A wife’s creativity may be taxed, but sometimes alternatives are available. Wives could suggest an alternative to meet the needs of their husband. (For example, wives could suggest they go to a decent movie instead of hanging out at the local bar). According to Acts 5:29, the only time when Christians should disobey authorities is when they are in direct contradiction to God’s Word.
But Sarai went along with her husband’s lie. Let’s think about a New Testament character who also went along with her husband’s lie. Read Acts 5:1-10. What lie did Ananias and Saphira come up with? What was the result of their disobedience? What were the circumstances that led these couples to lie (Ananias/Sapphira and Abraham/Sarai)? Read Proverbs 3:5-6. What attitude or beliefs could have prevented these lies?

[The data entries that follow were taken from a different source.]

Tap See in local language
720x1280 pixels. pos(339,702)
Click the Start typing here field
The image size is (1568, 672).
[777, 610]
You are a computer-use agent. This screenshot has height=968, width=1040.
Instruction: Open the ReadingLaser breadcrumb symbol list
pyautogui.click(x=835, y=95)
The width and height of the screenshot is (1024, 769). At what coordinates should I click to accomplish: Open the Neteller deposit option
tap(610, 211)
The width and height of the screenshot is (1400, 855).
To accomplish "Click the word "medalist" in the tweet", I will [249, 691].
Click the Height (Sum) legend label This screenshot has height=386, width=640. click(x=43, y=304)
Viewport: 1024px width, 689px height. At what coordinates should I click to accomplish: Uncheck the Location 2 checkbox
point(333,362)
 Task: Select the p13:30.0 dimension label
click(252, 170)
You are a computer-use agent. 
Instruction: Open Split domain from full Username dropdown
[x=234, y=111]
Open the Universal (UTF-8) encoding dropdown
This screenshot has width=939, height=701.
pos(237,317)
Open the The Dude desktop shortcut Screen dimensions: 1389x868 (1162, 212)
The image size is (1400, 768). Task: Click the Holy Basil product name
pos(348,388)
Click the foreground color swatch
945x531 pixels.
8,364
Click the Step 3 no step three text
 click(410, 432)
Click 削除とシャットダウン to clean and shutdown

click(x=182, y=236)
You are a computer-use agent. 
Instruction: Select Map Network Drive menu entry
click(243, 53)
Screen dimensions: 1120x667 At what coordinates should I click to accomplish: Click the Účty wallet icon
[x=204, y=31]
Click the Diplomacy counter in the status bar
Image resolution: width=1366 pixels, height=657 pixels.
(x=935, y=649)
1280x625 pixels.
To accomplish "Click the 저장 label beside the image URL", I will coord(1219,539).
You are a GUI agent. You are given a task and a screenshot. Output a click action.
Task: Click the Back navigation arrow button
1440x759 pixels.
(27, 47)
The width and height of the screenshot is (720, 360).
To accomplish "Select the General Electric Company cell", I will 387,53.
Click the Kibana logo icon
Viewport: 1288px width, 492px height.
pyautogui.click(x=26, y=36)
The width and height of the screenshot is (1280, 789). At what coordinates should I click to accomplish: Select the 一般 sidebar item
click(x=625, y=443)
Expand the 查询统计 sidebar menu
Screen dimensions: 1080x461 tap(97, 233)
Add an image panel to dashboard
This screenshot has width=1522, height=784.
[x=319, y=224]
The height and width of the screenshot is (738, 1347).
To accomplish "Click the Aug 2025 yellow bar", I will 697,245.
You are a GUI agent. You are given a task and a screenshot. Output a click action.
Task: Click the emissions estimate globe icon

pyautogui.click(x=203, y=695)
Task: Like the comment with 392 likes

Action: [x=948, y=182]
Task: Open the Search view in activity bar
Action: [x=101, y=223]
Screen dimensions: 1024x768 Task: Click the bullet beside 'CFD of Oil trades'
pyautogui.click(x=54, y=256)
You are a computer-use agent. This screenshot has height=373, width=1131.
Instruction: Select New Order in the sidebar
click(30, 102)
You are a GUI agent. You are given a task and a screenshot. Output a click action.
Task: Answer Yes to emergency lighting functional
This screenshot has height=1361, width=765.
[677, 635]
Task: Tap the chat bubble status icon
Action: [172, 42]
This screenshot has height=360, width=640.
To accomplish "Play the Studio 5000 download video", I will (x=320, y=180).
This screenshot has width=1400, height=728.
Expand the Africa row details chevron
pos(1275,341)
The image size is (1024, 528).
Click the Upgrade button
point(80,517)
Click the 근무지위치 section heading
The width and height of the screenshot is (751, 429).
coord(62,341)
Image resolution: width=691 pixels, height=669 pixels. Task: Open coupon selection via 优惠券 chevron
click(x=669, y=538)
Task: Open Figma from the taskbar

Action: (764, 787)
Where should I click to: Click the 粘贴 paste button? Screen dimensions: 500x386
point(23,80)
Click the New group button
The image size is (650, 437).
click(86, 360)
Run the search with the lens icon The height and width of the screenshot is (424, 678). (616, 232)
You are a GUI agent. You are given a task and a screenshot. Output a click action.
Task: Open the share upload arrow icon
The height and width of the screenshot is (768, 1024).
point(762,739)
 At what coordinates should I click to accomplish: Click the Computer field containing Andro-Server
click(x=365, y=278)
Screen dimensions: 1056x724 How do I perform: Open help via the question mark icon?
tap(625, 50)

Sure enough, the Egyptians saw Sarai and took her to Pharaoh. Pharaoh gave Abram sheep, oxen, donkeys, camels and servants in exchange for Sarai. The narrative goes on to say that God marvelously intervened and supernaturally caused plagues to fall on the house of Pharaoh to protect Sarai. Notice the amount of time that would have been required for Pharaoh’s household (wives and servants) to become sick and make the connection between the plagues and Sarai’s presence. This would have taken a few days and even weeks. Each day that went by would have been one of tremendous anxiety and fear for Sarai. Would Pharaoh call for her tonight? Would she be asked to compromise her purity? Would she begin to wonder if Abram really loved her when he had risked her purity for his life?
And what of Abram? How would he have spent these days when he knew he was clearly at fault for asking his beloved wife to go along with his lie? What kind of danger had he put her in? What could he do to get her out of it? He was helpless to do anything except pray to his God, to beg Him for mercy. God answered that prayer and delivered His children. That’s His mercy and He extends it to us all the time.
Sarai truly would have caught sight of Abram’s God in this deliverance. He had revealed Himself to her in this mighty and yet so personal way. He had rescued her, just her. He had showed His love for her and had protected her.
Can you imagine the conversation on their way back to Canaan? Perhaps there was only an embarrassed silence between them. Abram had been rebuked by a heathen king (vv. 18-20)! He had been wrong to bring his household down to Egypt, and then to risk his wife to the harem of Pharaoh was even worse. Would Sarai be able to forgive him? Would she use her silence to communicate her great displeasure? Would Abram humble himself and ask her forgiveness? It could have been a very long, silent trip back home!
Most couples can identify with this scenario, however different the circumstances. Though one’s circumstances differ, most couples can identify with what happened to Abram and Sarai. We all have our communication weapons of choice, whether it’s our use of words or the use of silence. Both can be deadly to good communication.
We should always speak the truth in love. We should use words that are honest and yet kind (Ephesians 4:15,19). We should never use the silent treatment and expect our spouse to figure out what is bothering us. We can only imagine how Sarai and Abram communicated with each other, but we can trust that they did.
Some might counter, “Look at how God blessed Abram’s decision to go to Egypt. Look at all the prosperity given to Abram by Pharaoh, all the animals and servants.” But Abram knew better. He knew that prosperity was not necessarily a sign of God’s blessing. Abram had been severely rebuked by a heathen king!! (It’s not good when the world rebukes a believer!) He knew he had been wrong and they both must have known that God had mercifully delivered them.